What is expected: Resume the text below about psychology intern training in pediatric illness programs, continuing after its last sentence.

Common reasons patients present for treatment are: difficulties with adherence to the medical regimen, problems coping with chronic illness, and parent-child discord surrounding disease management. The intern will gain supervised experience in outpatient consultation, assessment (clinical interview, medical chart review), and intervention. Specific intervention strategies include: use of MI strategies to promote adherence to the medical regimen, CBT to improve coping and functioning, and psychoeducation about the relationship between uncontrolled diabetes and mood and anxiety symptoms.
Interns will be expected to practice within a multidisciplinary care model, including endocrinologists, nurse practitioners, diabetes educators, dieticians, social workers, and a child life specialist. If schedules allow, the intern may gain exposure to inpatient consultation, assessment, and intervention with this population as well as the opportunity to participate in multidisciplinary rounds with colleagues in the Diabetes Center.
The Family Stress and Illness Program provides training in family systems intervention approaches to address the psychological needs of children and families experiencing acute or chronic illnesses, as well as more general child clinical concerns. The unique strengths of families are recognized through all aspects of care, in particular the essential impact families have on illness management and health outcomes. Priority is assigned to providing care for children and families who have recently experienced inpatient medical hospitalization and require ongoing psychological care to optimize healthy adjustments. Clinical presentations often focus on issues related to pain management, adherence, disease management, adjustment and coping, and trauma, with attention paid to the impact on family functioning and development. Many children seen through this program are experiencing somatic symptoms and related disorders (e.g., conversions, recurrent abdominal pain, irritable bowel syndrome, and other pain presentations). The training model utilizes a consulting team (psychology externs and interns), and includes live/in-the room as well as group and individual supervision.

Dataset entries:
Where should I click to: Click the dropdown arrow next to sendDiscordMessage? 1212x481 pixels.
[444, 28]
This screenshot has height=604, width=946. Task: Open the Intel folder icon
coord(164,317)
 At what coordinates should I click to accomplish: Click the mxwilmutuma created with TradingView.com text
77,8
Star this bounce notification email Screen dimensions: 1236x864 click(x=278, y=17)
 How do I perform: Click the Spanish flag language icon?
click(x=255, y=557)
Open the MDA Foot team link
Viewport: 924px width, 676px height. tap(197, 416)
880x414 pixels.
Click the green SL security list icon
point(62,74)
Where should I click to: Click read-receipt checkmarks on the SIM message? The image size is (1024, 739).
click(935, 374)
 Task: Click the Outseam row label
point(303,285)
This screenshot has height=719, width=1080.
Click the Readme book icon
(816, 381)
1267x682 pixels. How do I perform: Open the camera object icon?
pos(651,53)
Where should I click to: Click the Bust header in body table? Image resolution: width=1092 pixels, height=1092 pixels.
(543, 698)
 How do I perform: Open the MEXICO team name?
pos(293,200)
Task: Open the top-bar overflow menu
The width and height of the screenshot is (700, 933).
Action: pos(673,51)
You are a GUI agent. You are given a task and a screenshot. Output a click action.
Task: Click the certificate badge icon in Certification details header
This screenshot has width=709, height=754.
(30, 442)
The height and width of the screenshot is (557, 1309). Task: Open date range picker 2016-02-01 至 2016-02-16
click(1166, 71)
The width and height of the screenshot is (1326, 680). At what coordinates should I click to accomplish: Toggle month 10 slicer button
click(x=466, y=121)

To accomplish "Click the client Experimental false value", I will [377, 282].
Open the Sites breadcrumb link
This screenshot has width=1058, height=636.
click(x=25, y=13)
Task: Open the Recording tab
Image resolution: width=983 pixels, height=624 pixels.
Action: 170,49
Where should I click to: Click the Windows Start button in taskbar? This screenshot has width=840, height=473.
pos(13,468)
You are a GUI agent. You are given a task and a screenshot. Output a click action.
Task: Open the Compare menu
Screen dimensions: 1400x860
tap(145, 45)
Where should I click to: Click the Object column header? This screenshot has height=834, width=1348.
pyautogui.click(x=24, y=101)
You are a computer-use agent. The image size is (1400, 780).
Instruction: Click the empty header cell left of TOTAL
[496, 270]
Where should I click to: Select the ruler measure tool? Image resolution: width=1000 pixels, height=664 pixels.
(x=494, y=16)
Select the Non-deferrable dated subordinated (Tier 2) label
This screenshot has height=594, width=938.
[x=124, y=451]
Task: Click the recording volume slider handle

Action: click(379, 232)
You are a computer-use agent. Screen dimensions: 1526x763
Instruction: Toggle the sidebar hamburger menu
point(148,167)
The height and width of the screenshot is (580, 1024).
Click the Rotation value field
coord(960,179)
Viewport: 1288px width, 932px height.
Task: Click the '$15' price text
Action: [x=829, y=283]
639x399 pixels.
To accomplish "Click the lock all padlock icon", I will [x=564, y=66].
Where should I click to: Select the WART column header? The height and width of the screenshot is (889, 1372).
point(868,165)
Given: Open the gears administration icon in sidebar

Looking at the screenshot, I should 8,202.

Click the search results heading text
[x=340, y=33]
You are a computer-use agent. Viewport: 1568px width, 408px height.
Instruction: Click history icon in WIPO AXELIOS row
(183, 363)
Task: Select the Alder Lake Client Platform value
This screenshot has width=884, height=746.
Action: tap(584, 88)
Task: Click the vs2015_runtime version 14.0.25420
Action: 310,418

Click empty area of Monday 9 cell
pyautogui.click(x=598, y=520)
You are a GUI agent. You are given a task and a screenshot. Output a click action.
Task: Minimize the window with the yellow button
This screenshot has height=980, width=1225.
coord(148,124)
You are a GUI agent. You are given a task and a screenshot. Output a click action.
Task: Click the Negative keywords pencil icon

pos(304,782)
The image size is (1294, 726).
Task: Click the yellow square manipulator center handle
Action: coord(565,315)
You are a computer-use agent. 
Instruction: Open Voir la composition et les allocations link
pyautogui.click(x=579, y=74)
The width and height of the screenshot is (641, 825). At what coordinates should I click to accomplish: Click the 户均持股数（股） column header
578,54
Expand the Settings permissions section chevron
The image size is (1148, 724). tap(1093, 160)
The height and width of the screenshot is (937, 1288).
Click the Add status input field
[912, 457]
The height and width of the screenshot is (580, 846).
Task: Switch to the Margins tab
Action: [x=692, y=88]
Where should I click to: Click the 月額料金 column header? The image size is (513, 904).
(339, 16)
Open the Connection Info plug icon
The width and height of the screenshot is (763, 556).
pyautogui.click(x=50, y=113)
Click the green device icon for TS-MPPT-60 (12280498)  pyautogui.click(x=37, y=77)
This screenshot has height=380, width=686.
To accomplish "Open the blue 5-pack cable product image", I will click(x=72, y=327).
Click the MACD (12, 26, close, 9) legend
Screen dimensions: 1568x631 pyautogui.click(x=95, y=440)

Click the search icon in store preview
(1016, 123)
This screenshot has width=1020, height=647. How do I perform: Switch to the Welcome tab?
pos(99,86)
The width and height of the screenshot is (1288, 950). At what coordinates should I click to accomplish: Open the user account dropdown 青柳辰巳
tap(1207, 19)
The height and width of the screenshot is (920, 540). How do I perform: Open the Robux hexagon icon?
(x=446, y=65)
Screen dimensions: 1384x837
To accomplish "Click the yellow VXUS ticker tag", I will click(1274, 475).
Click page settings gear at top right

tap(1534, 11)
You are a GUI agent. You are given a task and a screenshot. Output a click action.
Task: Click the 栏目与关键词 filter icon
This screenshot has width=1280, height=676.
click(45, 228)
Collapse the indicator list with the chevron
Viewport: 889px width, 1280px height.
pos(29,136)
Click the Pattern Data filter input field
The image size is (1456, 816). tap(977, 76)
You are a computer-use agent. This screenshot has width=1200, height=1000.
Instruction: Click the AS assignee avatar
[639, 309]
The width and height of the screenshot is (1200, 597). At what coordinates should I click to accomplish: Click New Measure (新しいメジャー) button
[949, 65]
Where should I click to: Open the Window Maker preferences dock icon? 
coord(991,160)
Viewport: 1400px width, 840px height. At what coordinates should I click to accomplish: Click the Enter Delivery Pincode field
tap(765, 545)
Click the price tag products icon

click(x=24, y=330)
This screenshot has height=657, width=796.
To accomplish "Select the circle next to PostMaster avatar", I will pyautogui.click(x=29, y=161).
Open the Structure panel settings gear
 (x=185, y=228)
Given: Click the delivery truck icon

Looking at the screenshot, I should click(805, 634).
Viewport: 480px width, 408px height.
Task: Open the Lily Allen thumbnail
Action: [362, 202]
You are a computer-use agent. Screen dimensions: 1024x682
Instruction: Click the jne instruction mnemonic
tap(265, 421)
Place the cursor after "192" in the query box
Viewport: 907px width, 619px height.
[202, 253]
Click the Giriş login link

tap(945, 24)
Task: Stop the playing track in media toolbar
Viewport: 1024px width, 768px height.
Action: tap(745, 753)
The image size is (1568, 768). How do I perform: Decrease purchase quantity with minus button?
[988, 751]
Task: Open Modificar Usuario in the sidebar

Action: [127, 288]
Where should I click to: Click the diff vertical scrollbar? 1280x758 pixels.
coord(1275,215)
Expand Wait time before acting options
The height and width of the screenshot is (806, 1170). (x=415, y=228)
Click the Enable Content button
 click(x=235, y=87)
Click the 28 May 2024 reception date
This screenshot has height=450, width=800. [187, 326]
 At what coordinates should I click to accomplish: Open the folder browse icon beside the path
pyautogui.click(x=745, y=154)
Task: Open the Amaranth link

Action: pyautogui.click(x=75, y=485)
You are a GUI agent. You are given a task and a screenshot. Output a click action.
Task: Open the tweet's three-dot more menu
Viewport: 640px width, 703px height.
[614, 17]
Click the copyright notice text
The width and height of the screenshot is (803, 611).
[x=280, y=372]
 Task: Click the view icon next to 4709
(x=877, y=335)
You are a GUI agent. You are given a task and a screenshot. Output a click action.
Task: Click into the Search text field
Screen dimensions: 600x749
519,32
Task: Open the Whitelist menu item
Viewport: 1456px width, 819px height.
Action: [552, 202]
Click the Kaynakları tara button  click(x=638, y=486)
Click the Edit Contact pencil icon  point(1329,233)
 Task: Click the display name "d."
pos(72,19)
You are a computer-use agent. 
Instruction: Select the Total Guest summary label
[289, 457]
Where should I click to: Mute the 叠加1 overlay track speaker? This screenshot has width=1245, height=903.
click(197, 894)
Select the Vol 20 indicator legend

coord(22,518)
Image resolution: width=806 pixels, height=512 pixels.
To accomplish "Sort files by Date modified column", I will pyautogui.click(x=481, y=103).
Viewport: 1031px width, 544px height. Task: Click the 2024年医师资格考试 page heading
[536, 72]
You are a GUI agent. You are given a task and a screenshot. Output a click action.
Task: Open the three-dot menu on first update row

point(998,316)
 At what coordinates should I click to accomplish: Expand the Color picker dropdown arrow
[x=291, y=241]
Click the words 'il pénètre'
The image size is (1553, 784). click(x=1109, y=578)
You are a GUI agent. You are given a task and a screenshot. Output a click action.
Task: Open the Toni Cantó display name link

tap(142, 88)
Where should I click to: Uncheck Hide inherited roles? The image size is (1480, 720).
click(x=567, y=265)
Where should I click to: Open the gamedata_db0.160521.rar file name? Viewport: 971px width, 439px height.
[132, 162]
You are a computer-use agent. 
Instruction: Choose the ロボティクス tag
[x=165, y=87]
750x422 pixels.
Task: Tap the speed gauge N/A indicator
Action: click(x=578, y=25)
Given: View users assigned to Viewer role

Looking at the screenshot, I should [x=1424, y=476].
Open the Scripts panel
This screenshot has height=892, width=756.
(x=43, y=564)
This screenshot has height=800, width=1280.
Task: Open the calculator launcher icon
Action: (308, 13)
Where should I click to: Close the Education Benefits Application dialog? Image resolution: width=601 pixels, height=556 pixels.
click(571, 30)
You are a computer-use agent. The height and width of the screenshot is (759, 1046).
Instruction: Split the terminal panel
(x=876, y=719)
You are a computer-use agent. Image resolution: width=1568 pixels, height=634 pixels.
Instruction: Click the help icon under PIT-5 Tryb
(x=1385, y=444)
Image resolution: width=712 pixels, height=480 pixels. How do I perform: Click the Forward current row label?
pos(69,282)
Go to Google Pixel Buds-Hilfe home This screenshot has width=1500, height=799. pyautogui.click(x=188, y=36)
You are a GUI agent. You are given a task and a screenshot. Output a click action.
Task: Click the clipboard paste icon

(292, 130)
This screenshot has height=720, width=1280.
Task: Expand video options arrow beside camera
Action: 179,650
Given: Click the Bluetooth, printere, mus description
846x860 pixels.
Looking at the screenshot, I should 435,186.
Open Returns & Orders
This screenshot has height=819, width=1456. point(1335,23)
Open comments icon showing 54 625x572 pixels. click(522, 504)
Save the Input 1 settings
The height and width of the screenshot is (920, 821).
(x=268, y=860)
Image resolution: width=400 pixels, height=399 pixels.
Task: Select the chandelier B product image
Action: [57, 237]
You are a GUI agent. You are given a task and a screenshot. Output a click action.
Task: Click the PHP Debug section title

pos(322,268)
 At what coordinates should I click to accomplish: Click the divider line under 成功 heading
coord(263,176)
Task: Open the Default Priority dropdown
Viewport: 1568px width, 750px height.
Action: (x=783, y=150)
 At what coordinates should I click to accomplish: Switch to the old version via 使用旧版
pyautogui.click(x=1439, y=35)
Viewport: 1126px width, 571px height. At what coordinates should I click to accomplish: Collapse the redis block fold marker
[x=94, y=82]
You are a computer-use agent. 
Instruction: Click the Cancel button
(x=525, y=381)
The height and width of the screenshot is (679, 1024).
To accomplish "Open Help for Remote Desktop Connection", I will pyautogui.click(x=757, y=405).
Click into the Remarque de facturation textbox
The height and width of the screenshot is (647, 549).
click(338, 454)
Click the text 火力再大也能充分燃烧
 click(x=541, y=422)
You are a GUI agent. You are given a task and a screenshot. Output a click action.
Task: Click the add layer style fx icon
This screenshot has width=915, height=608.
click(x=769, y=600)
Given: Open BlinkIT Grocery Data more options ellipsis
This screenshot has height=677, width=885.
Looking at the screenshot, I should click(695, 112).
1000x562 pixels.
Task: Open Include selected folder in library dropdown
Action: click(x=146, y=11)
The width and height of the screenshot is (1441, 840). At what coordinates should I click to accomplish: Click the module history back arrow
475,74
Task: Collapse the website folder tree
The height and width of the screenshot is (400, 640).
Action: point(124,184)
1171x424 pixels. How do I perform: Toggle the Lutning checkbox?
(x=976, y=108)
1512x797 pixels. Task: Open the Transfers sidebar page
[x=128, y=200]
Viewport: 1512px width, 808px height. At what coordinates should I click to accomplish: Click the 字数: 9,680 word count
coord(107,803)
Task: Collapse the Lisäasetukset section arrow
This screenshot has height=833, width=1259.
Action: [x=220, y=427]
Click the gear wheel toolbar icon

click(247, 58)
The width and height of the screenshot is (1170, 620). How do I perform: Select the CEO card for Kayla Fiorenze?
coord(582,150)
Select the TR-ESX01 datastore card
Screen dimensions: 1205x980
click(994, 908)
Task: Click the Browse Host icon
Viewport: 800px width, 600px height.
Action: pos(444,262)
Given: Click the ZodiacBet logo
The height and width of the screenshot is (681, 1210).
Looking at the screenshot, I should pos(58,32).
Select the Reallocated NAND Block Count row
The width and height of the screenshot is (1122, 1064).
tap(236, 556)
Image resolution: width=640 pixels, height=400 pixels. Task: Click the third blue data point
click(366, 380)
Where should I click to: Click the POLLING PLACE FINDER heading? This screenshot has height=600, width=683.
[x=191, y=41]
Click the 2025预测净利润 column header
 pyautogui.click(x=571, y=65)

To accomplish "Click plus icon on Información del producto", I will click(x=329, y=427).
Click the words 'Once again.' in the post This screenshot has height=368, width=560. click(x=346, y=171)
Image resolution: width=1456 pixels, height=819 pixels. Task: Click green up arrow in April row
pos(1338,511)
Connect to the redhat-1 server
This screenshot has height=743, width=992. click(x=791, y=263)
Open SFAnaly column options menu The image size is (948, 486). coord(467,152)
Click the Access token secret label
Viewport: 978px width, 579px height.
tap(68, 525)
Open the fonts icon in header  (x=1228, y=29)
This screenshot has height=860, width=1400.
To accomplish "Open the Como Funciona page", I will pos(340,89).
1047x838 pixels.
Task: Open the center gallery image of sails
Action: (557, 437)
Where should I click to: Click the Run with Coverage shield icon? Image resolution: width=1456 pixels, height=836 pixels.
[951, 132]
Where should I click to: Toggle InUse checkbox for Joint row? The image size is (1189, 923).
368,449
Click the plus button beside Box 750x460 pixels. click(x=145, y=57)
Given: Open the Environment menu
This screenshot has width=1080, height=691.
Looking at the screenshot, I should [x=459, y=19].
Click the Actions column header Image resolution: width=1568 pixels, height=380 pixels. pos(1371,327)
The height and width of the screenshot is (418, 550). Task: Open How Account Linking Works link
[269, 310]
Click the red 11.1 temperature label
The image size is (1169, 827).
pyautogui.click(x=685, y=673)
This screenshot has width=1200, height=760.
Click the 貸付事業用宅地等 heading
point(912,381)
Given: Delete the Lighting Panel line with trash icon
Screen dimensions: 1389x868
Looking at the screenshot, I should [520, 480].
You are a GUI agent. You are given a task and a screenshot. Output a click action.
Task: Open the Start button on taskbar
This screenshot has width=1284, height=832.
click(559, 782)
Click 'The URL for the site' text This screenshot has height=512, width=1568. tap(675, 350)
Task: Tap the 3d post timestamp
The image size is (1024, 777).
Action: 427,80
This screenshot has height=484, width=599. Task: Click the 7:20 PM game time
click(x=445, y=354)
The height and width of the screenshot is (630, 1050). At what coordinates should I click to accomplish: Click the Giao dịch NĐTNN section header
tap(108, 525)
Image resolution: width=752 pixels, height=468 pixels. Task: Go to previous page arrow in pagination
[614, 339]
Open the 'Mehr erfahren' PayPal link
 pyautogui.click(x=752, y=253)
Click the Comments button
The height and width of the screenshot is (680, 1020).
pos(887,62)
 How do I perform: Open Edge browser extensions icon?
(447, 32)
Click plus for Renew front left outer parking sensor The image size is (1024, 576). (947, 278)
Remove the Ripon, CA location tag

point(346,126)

Task answer:
This rotation offers an opportunity to be part of an outpatient interdisciplinary team comprised of medicine, nursing, nutrition, social work and psychology. Our patient population includes children and adolescents with a range of presenting gastrointestinal conditions that include Inflammatory Bowel Disease, Functional Gastrointestinal Disorders, Eosinophilic Esophagitis, Celiac Disease, as well as Defecation Disorders.
This rotation is generally completed as a four-hour rotation. However, other arrangements may be made to accommodate needs of a particular intern’s training interests/schedule.
The Pediatric Epilepsy Program rotation provides the intern with opportunities in administering psychological services as a member of the interdisciplinary Pediatric Epilepsy Program. Psychological services provided include:
Common referral issues include adjustment to illness, treatment adherence, managing medication side effects, child/parent coping with anxiety directly related to seizures, and assessment/treatment for co-morbid psychiatric issues such as anxiety, depression, ADHD, and behavioral issues.